=== Prompt ===
Reproduce the Terminal Wiener index text from "2.1 Method Based" up to and including "and the Terminal Wiener index.", renaming "topological indices" as "graph invariants".

In this paper, we focus on some distance-based graph invariants: the Wiener index [2] and the Terminal Wiener index [6]. These two indices can be used as effective measures to evaluate the efficiency of a network and to quantify the communication between people in a social network [7, 8]. For a general network G, one way for computing the Wiener index or the Terminal Wiener index is to use the definition and compute all the distances between pairs of vertices or pendent vertices, respectively. The complexity of this method is dominated by computing all pairs of shortest paths [9]. Hence, the fundamental task would be to design a fast and an efficient method for calculating any distance-based topological index avoiding computation of all shortest paths. In [10], a powerful method was introduced for computing the Wiener index of networks and showed a linear time complexity especially for hexagonal systems. The main idea of this method is to reduce the original network G into smaller weighted graphs called quotient graphs and then the Wiener index of the original network G is obtained from the quotient graphs. In this work, our aim is to extend this method in the case of the Terminal Wiener index. Then, in order to demonstrate the significance of this technique, we compute the Terminal Wiener index of two hierarchical networks: the Dendrimer tree also called Cayley tree and the Dendrimer graph [11]. For the first network, we apply a re-formula of the Terminal Wiener index, and for the second network, we apply the proposed method.

We proceed as follows: In Sect. 2, we introduce the basic concepts and we prove that the computation of the Terminal Wiener index can be reduced to the computation of the Wiener index of the appropriately weighted quotient graphs. In Sects. 3 and 4, we quantify the topological structure of the Dendrimer tree and the Dendrimer graph by using the two proposed methods. We summarize our findings in the section of concluding remarks.

2 Basic Concepts and Methods

Throughout this paper, we use the terms graph and network interchangeably.

Let \(G = (V_G,E_G)\) be a graph with \(V_G\) is the set of vertices and \(E_G\) the set of edges. Let \(d_p(k)\) denote the number of all pairs of pendent vertices (vertices of degree 1) of the graph G whose distances d(u, v) is equal to k. A weighted graph \((G,\omega )\) is a graph G with a weight function \(\omega : V(G)\rightarrow \mathbf {R} \) that assigns positive real numbers to the vertices of G. The graph G is called a partial cube if its vertices u can be labeled with binary strings l(u) of a fixed length, such that \(d(u,v) = H(l(u),l(v))\). The edges \(e = xy\) and \(f = uv\) are in the relation Djoković-Winkler \(\theta \) if \(d(x,u)+d(y,v) \ne d(x,v)+d(y,u)\). The relation \(\theta \) is always reflexive and symmetric, and is transitive on partial cubes. Therefore, \(\theta \) partitions the edge set of a partial cube into equivalent classes \(F_1, F_2, ..., F_k\), called cuts. The techniques used in this work are presented as follows:

2.1 Method Based on a Re-formula of the Terminal Wiener Index

At first, we present the definition of the two topological indices: the Wiener index and the Terminal Wiener index.

=== Collected data ===

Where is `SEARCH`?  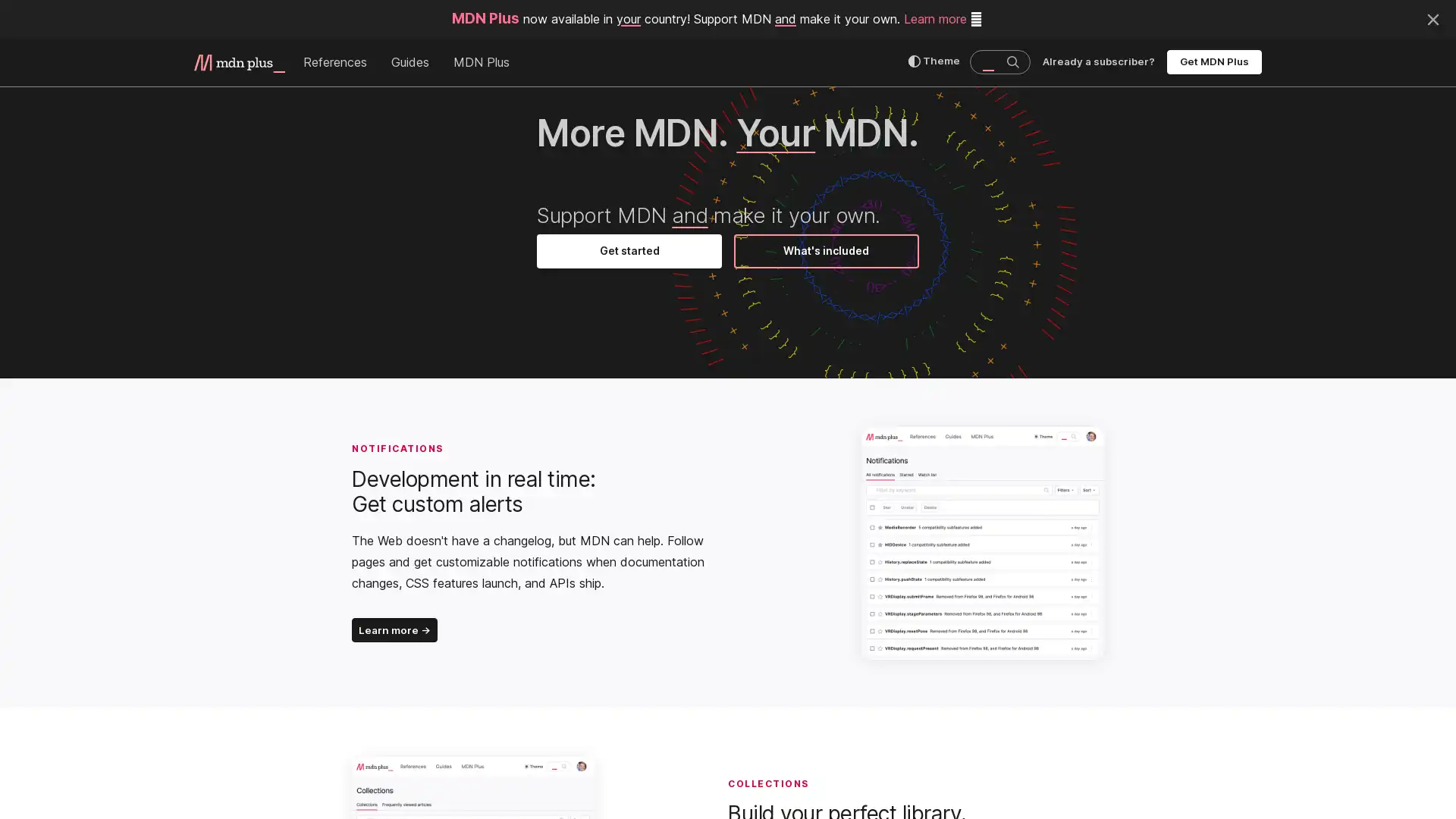
SEARCH is located at coordinates (1012, 61).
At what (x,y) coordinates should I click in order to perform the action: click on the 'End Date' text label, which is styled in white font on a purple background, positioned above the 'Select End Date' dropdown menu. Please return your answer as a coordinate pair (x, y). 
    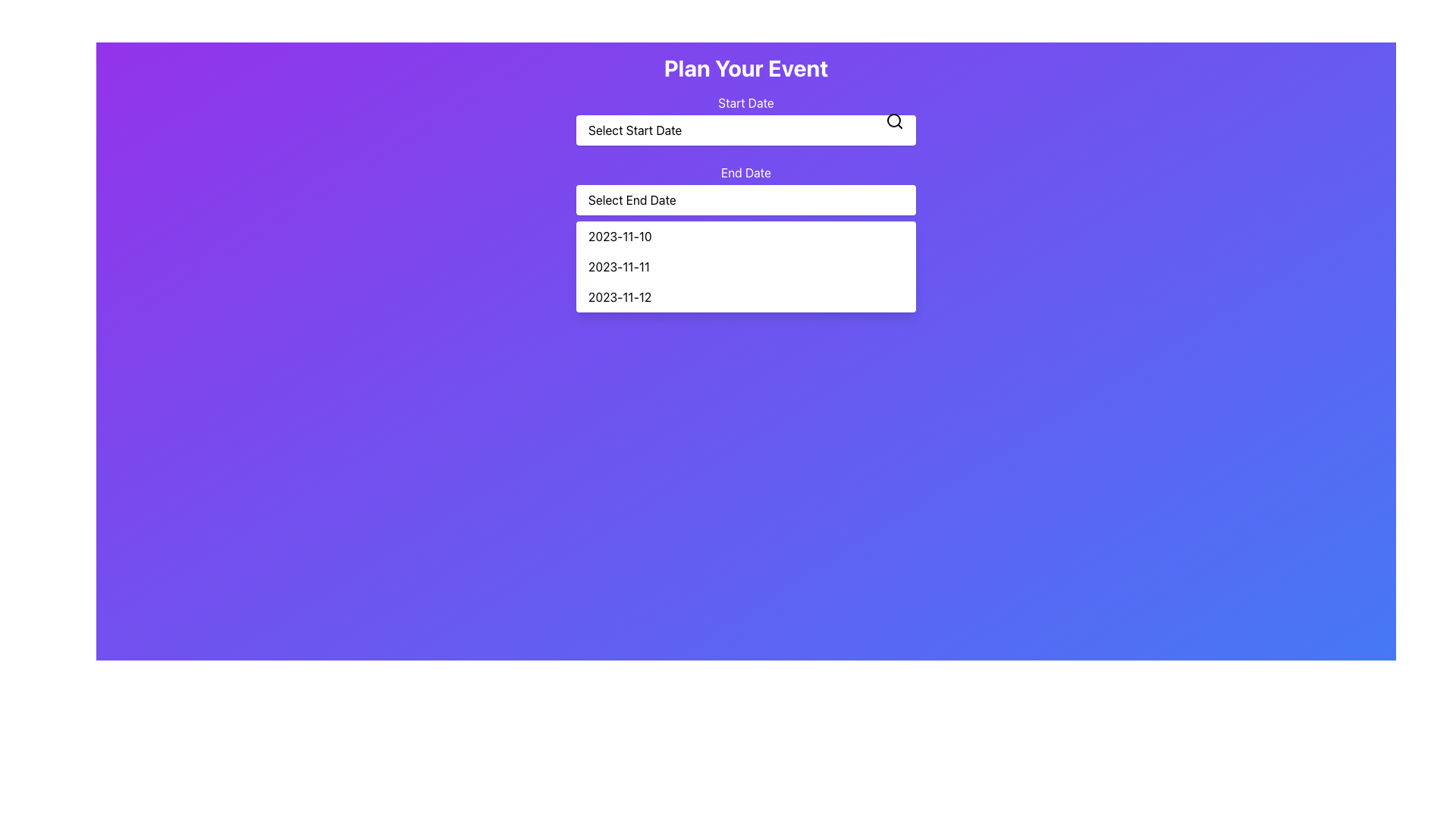
    Looking at the image, I should click on (745, 171).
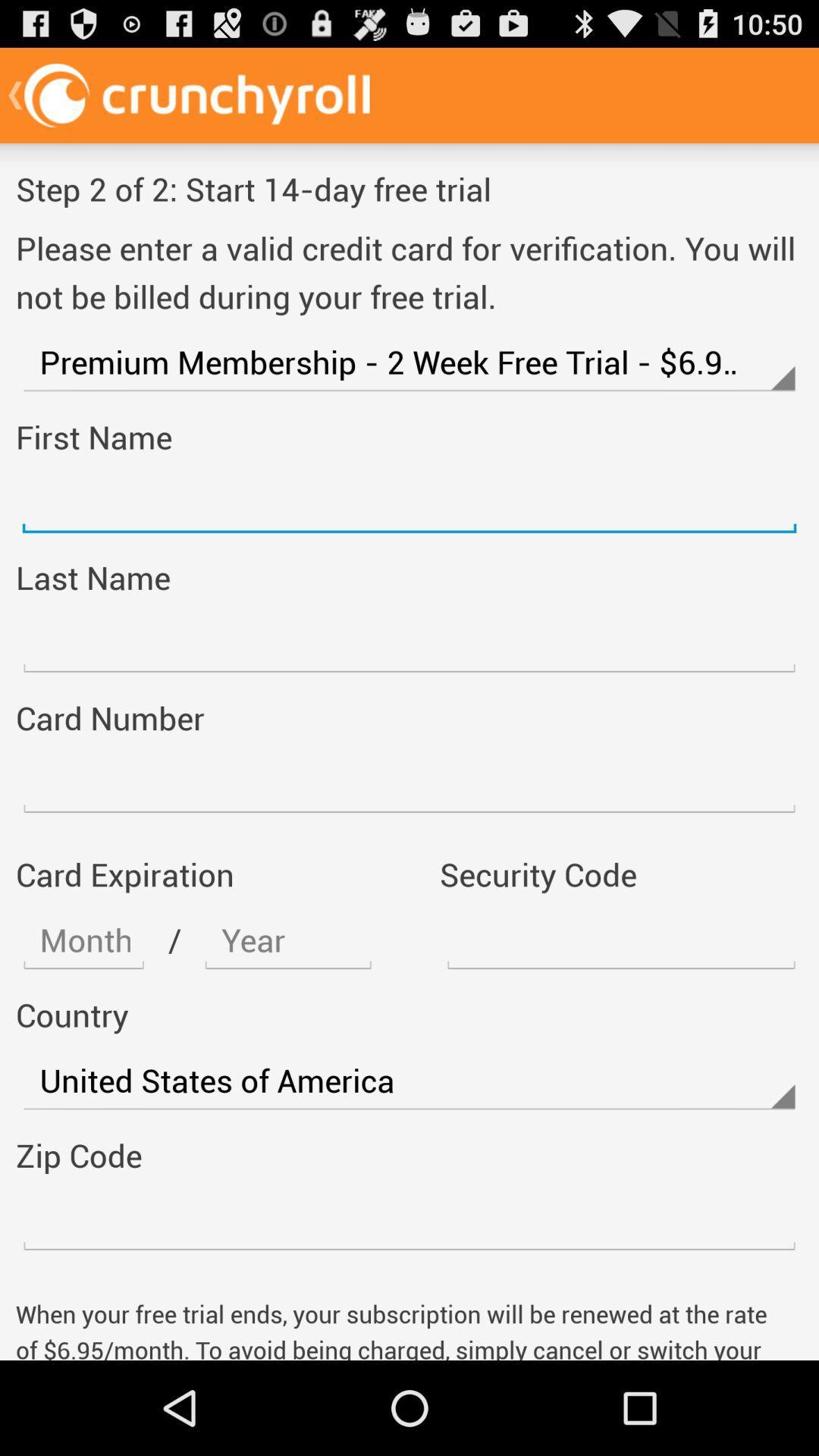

=== Exercise answer ===
2.1 Method Based on a Re-formula of the Terminal Wiener Index

At first, we present the definition of the two graph invariants: the Wiener index and the Terminal Wiener index.